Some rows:
►

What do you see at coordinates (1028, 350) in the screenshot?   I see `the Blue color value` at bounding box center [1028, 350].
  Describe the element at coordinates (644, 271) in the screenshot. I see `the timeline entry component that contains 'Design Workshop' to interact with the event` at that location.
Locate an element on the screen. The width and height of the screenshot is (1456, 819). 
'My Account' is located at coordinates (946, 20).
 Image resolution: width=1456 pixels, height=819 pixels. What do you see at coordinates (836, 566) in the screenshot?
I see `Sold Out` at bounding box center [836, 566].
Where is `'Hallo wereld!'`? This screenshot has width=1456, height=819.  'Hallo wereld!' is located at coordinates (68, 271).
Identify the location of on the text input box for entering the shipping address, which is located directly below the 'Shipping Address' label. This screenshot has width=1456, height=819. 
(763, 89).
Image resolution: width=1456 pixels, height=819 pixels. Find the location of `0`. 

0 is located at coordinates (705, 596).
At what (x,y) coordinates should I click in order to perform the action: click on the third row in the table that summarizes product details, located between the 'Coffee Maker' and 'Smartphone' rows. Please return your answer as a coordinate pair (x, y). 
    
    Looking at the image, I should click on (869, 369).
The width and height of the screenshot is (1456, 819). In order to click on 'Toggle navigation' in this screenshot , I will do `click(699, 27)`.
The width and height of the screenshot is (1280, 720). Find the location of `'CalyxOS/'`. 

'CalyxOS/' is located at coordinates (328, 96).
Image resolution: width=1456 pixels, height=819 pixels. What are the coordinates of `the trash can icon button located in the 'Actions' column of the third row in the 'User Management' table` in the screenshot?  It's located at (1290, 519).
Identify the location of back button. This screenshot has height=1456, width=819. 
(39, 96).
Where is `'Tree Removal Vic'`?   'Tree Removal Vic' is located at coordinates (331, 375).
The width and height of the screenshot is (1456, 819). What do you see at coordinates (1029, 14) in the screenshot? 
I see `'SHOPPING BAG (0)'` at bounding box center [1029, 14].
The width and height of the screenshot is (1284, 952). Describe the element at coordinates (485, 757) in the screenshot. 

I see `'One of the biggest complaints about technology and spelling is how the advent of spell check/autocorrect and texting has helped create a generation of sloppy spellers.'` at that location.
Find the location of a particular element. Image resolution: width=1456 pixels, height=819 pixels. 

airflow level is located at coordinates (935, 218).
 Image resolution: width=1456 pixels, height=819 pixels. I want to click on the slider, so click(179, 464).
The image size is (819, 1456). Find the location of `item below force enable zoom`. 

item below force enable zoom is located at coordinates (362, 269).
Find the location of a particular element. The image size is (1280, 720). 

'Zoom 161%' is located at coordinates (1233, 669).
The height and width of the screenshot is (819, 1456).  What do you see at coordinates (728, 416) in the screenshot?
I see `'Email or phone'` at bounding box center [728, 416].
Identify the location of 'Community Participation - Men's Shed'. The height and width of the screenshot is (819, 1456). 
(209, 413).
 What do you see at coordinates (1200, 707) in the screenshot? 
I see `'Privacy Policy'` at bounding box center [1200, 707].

◄

What this task involves:
Can you copy every one of the rows above word for word, leaving nothing out and changing nothing?

Task output:
What do you see at coordinates (1028, 350) in the screenshot?   I see `the Blue color value` at bounding box center [1028, 350].
  Describe the element at coordinates (644, 271) in the screenshot. I see `the timeline entry component that contains 'Design Workshop' to interact with the event` at that location.
Locate an element on the screen. The width and height of the screenshot is (1456, 819). 
'My Account' is located at coordinates (946, 20).
 Image resolution: width=1456 pixels, height=819 pixels. What do you see at coordinates (836, 566) in the screenshot?
I see `Sold Out` at bounding box center [836, 566].
Where is `'Hallo wereld!'`? This screenshot has width=1456, height=819.  'Hallo wereld!' is located at coordinates (68, 271).
Identify the location of on the text input box for entering the shipping address, which is located directly below the 'Shipping Address' label. This screenshot has width=1456, height=819. 
(763, 89).
Image resolution: width=1456 pixels, height=819 pixels. Find the location of `0`. 

0 is located at coordinates (705, 596).
At what (x,y) coordinates should I click in order to perform the action: click on the third row in the table that summarizes product details, located between the 'Coffee Maker' and 'Smartphone' rows. Please return your answer as a coordinate pair (x, y). 
    
    Looking at the image, I should click on (869, 369).
The width and height of the screenshot is (1456, 819). In order to click on 'Toggle navigation' in this screenshot , I will do `click(699, 27)`.
The width and height of the screenshot is (1280, 720). Find the location of `'CalyxOS/'`. 

'CalyxOS/' is located at coordinates (328, 96).
Image resolution: width=1456 pixels, height=819 pixels. What are the coordinates of `the trash can icon button located in the 'Actions' column of the third row in the 'User Management' table` in the screenshot?  It's located at (1290, 519).
Identify the location of back button. This screenshot has height=1456, width=819. 
(39, 96).
Where is `'Tree Removal Vic'`?   'Tree Removal Vic' is located at coordinates (331, 375).
The width and height of the screenshot is (1456, 819). What do you see at coordinates (1029, 14) in the screenshot? 
I see `'SHOPPING BAG (0)'` at bounding box center [1029, 14].
The width and height of the screenshot is (1284, 952). Describe the element at coordinates (485, 757) in the screenshot. 

I see `'One of the biggest complaints about technology and spelling is how the advent of spell check/autocorrect and texting has helped create a generation of sloppy spellers.'` at that location.
Find the location of a particular element. Image resolution: width=1456 pixels, height=819 pixels. 

airflow level is located at coordinates (935, 218).
 Image resolution: width=1456 pixels, height=819 pixels. I want to click on the slider, so click(179, 464).
The image size is (819, 1456). Find the location of `item below force enable zoom`. 

item below force enable zoom is located at coordinates (362, 269).
Find the location of a particular element. The image size is (1280, 720). 

'Zoom 161%' is located at coordinates (1233, 669).
The height and width of the screenshot is (819, 1456).  What do you see at coordinates (728, 416) in the screenshot?
I see `'Email or phone'` at bounding box center [728, 416].
Identify the location of 'Community Participation - Men's Shed'. The height and width of the screenshot is (819, 1456). 
(209, 413).
 What do you see at coordinates (1200, 707) in the screenshot? 
I see `'Privacy Policy'` at bounding box center [1200, 707].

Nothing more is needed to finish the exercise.